Stated task :: Rewrite the stretch from the line containing "The image size" through the line containing "click(x=206, y=114)", changing "sender name" to "author name" and keeping everything else the same. Leave out the pictures.

Extracted entries ::
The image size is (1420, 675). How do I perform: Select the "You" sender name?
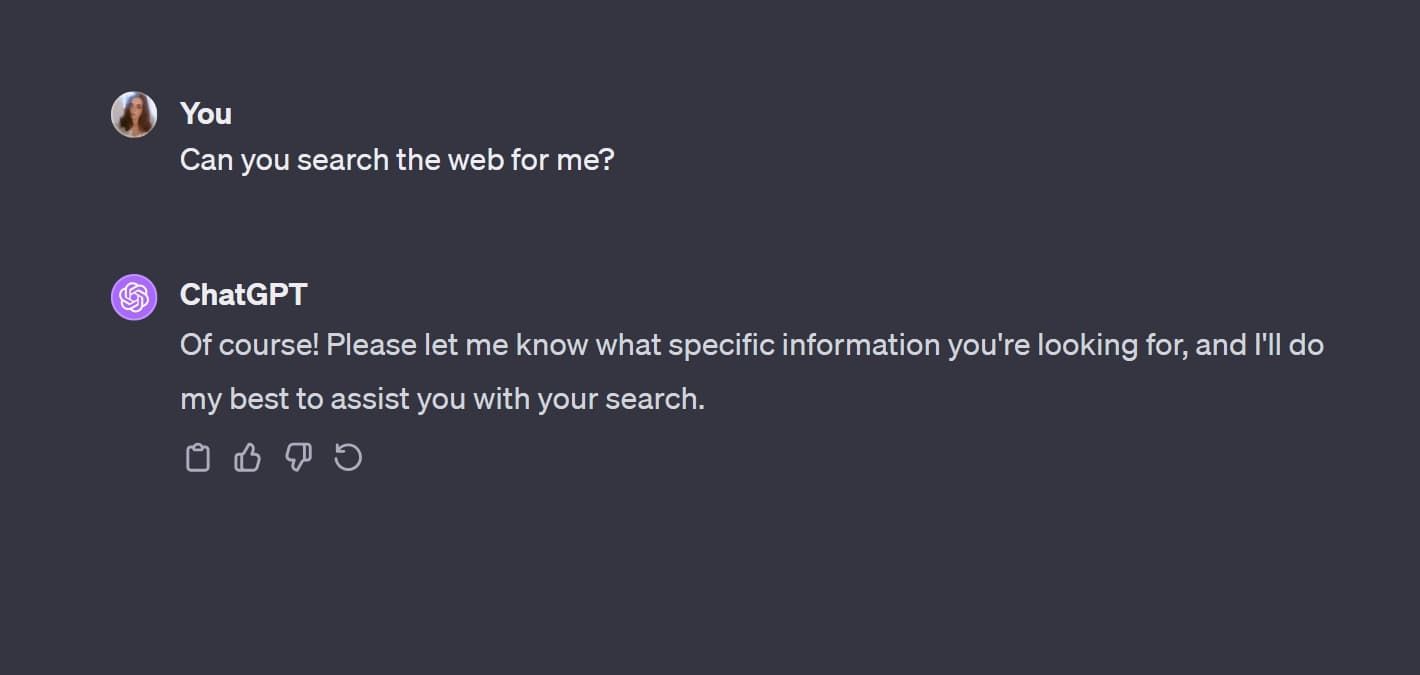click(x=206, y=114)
--
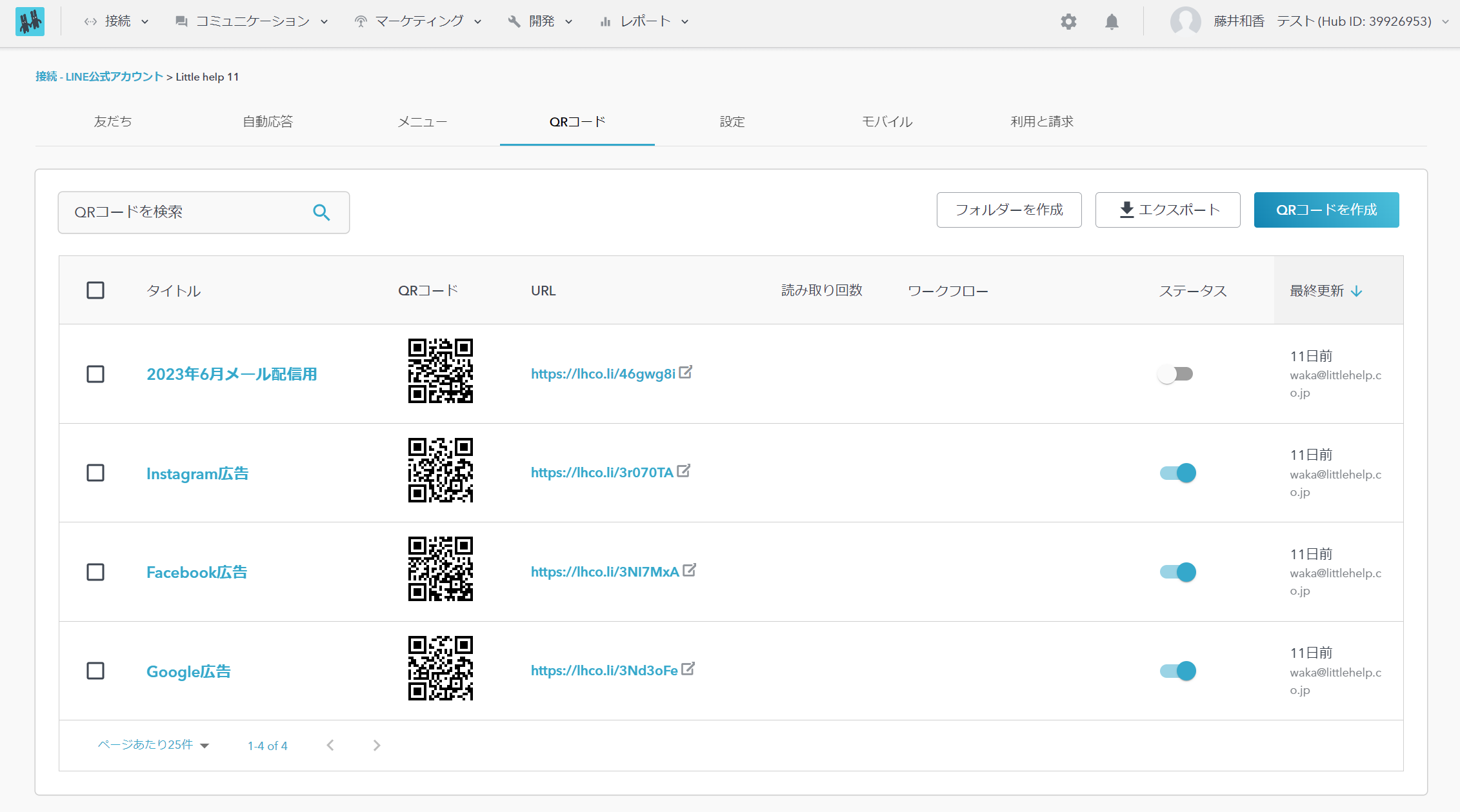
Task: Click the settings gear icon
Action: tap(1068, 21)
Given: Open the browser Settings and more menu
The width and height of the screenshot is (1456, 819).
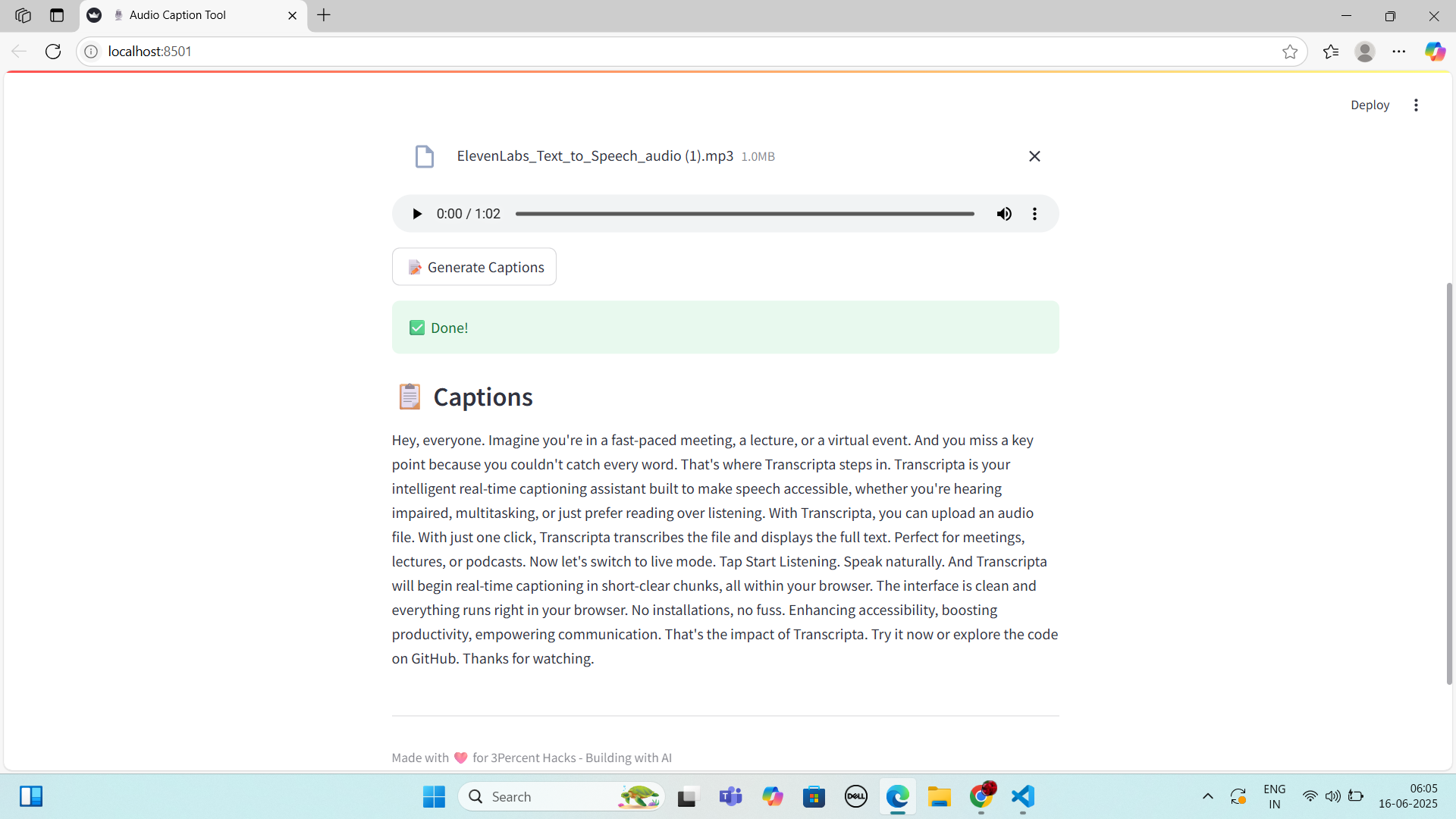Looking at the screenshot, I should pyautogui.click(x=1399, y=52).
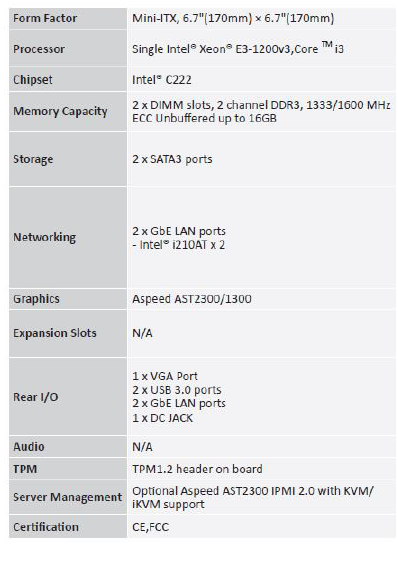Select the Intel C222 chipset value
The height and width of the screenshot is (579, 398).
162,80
...
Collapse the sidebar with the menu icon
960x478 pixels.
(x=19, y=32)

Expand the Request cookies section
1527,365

Written answer ::
The image size is (1420, 675). How do I perform: Select the "You" author name?
click(x=206, y=114)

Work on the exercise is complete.